Her smirk faded as she fiddled with the Ring on her finger. Truthfully, even with MAL, things got lonely, sometimes. Illarion was so new to everything and so removed from normal human cultures that he could not comprehend murder or abuse. In a world of monsters, he was safe. He was the one person she would never have to worry about betraying her. And it was rough, being on guard all the damn time. Maybe she did really love him, a little, as much as somebody like her could, anyway.

"Now," an all-too-familiar voice said behind her, "You're finally getting it."

Dr. Blight whipped around to face Gaia, instantly seething at the astral projection, see-through as it was, in front of her. Her mind raced. Were the Planeteers en route? The answer was almost definitely yes, so even though she'd opened her mouth to insult the spirit of the Earth, her eyes instead darted to the safehouse. How was she going to get Illarion out of here in time? He might be able to muck up the Ring enough to keep Captain Planet from being summoned, but maybe four Rings was enough – and then what, what were they supposed to do to get out in one piece? Illarion would get strapped down to a table somewhere and cut open by the government, she knew that. That was the way of the world regardless of what country it was.

She squared her shoulders and crossed her arms. "I'll kill at least one of your precious planet-huggers if you send them here, and I'll use your own weapon to do it."

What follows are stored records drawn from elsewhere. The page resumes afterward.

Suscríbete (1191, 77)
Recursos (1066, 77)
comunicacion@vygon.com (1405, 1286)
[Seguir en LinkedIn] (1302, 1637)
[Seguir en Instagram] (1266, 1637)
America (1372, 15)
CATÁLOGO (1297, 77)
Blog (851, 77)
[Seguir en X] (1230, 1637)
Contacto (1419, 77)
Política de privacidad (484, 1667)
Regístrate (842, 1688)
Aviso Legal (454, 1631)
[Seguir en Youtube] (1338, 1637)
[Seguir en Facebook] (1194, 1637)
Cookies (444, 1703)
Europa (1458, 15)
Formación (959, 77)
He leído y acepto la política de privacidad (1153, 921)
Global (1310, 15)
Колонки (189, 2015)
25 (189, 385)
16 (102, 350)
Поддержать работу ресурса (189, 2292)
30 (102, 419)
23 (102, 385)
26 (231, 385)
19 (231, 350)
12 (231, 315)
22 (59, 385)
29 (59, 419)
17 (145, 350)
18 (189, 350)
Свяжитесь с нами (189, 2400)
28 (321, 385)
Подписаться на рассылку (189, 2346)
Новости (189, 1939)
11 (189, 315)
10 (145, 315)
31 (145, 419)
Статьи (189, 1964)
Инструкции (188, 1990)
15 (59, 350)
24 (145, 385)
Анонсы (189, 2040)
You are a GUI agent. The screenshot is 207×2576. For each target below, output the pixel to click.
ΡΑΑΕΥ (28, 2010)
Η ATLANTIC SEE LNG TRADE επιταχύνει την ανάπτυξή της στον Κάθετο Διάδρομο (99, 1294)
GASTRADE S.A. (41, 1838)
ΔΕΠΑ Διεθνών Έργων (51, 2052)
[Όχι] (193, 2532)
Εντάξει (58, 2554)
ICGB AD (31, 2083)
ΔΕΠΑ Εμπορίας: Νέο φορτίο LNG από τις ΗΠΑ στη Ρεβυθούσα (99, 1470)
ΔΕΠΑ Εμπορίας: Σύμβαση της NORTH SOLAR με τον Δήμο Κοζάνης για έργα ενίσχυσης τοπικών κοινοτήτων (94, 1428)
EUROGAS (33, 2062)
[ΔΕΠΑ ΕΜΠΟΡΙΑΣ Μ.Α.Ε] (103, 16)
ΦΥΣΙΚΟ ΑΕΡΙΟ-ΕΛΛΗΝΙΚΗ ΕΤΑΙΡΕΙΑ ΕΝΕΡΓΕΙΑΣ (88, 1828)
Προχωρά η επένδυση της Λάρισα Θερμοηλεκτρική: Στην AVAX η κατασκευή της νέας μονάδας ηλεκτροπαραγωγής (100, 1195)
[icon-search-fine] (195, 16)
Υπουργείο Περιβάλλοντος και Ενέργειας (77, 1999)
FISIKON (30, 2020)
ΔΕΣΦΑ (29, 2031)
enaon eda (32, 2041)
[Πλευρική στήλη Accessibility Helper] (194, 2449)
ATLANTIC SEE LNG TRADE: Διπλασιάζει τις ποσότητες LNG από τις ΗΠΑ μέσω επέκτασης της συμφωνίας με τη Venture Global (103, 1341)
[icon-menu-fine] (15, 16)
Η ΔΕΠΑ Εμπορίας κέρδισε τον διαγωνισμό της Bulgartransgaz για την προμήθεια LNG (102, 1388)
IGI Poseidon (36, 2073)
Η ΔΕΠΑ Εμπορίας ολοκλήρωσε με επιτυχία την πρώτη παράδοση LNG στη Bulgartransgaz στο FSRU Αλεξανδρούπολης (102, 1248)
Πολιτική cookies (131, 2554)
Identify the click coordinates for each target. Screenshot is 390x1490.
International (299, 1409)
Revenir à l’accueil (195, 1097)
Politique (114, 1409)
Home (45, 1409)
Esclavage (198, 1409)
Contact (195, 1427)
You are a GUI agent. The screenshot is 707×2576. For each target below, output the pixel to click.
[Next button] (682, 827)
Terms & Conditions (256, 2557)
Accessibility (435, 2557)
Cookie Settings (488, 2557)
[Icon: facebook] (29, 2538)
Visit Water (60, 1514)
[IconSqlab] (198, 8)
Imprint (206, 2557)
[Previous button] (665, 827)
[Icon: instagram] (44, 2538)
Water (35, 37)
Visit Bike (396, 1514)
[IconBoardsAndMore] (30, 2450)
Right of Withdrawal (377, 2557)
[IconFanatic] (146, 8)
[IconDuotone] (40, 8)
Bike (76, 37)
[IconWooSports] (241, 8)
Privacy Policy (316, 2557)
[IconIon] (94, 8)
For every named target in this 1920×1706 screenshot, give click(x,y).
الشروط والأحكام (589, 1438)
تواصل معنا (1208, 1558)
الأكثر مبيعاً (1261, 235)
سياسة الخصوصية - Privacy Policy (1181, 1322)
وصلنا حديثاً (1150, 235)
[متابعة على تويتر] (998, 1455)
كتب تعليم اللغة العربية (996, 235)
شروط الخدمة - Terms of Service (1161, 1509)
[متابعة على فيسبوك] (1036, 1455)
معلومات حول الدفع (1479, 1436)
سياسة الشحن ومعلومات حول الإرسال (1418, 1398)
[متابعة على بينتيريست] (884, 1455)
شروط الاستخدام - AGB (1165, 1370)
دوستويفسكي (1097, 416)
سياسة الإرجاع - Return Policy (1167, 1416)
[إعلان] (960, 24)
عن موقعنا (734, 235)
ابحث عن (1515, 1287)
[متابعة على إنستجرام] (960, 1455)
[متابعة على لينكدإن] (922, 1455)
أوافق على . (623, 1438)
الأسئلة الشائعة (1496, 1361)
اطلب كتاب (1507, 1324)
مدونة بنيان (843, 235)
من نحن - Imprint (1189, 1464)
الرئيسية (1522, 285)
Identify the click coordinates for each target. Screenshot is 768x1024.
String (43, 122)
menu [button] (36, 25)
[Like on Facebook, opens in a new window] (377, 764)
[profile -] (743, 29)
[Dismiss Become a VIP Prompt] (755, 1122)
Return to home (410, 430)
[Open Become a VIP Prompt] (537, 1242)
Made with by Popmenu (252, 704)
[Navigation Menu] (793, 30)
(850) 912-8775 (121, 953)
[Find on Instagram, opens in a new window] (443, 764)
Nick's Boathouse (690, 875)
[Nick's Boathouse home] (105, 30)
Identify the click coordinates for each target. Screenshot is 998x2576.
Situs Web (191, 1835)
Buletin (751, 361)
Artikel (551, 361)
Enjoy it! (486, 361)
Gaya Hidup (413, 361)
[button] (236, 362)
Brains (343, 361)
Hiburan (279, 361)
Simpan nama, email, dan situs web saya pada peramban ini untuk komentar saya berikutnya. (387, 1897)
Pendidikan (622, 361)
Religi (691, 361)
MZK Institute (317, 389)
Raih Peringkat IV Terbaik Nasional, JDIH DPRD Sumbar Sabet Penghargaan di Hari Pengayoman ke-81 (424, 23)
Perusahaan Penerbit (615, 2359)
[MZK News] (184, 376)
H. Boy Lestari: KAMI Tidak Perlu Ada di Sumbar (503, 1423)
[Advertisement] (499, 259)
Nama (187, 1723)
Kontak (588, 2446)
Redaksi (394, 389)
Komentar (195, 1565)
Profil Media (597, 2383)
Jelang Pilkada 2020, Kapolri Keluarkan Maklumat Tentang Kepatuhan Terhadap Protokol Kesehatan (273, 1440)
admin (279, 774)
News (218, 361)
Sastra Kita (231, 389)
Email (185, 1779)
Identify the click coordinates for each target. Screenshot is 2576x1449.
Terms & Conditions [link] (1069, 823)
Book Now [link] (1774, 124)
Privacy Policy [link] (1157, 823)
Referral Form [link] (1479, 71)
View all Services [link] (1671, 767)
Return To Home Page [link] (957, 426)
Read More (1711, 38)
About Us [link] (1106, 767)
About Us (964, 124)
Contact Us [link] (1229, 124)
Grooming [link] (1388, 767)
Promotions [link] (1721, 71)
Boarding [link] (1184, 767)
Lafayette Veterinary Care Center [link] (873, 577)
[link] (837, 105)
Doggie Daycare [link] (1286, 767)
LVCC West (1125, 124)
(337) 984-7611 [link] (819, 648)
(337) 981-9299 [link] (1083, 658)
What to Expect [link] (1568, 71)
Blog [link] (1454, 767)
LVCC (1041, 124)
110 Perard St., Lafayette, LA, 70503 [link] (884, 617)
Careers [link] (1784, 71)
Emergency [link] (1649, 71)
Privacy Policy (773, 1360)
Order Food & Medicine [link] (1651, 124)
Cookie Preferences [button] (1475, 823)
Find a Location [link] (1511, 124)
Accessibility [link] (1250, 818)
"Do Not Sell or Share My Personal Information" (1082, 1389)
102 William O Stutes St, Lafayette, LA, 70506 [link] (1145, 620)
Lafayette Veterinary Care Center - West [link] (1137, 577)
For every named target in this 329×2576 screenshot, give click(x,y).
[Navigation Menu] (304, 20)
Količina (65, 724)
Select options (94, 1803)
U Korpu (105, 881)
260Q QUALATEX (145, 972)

Gaia smiled almost maternally at her. "I know. They aren't on their way. You know, in a way, it seems fated that you're the one who might bring those people out of the dark." The spirit turned her gaze towards where Illarion lay sleeping. "He and his kind are so distant to me. Their hearts are hard and their minds are like machines. I knew it would take something extraordinary to pull them out of their stupor. All that radiation – it changes people, you know, and their descendents. I had feared they were lost to me."

"And what, you think I'm going to hand them over to you so you can end them? I know you. You act like there's no radioactive material in the Earth, like oil is some human invention and you're just oh so sick of us normally. People who leak radiation are your hitlist. You can't fool me."

A long-suffering sigh. "If I didn't know any better, I'd swear I knew one of your ancestors. I know the world has never been kind to you. That doesn't mean I hate the way others have hated. Being immortal changes a person's perspective. I don't hate his people. I think being willing to blow up another nuclear facility to get the government's attention is heinous, but I don't hate them. I don't blame them. The world has done nothing to show them they should have any reason to believe there's any other recourse."

"Because there isn't," Blight insisted firmly. "Where were you when they needed you, anyway? If you weren't involved enough to stop things, you really don't have any right to barge in now."

"I was asleep."

It took a lot to render her speechless, but the doctor stared at her, clearly confused at how three words possibly explained everything. Gaia continued after the pause stretched on into confused silence.

"One day, the world might be ready to hear the whole story. For now, only the Planeteers and Zarm know. I made a deal with the spirit of War that I thought was the right thing to do at the time. A hundred years of sleep, in exchange for him not lifting a hand to stir humans to conflict of any kind for a hundred years. You can imagine my surprise when I woke up and found out you had all managed two World Wars in that span of time."

Blight huffed, crossing her arms. "I'm not remotely surprised. This world's rotten. It always has been. That's why you've gotta take what you can and look out for yourself. Looks like you learned that the hard way. But it doesn't mean I trust you."

"You don't have to. If you can use the Ring, you aren't as far gone as I thought. You may be able to change. In fact, I'm counting on it."

"And you were such a great judge of humanity's character before." She rolled her eyes, and Gaia simply shut her eyes, looking more resigned than someone who was technically an embodiment of metaphysics should be able to.

"I'm telling you now what I told War then: I believe people, in spite of everything, will prove you wrong."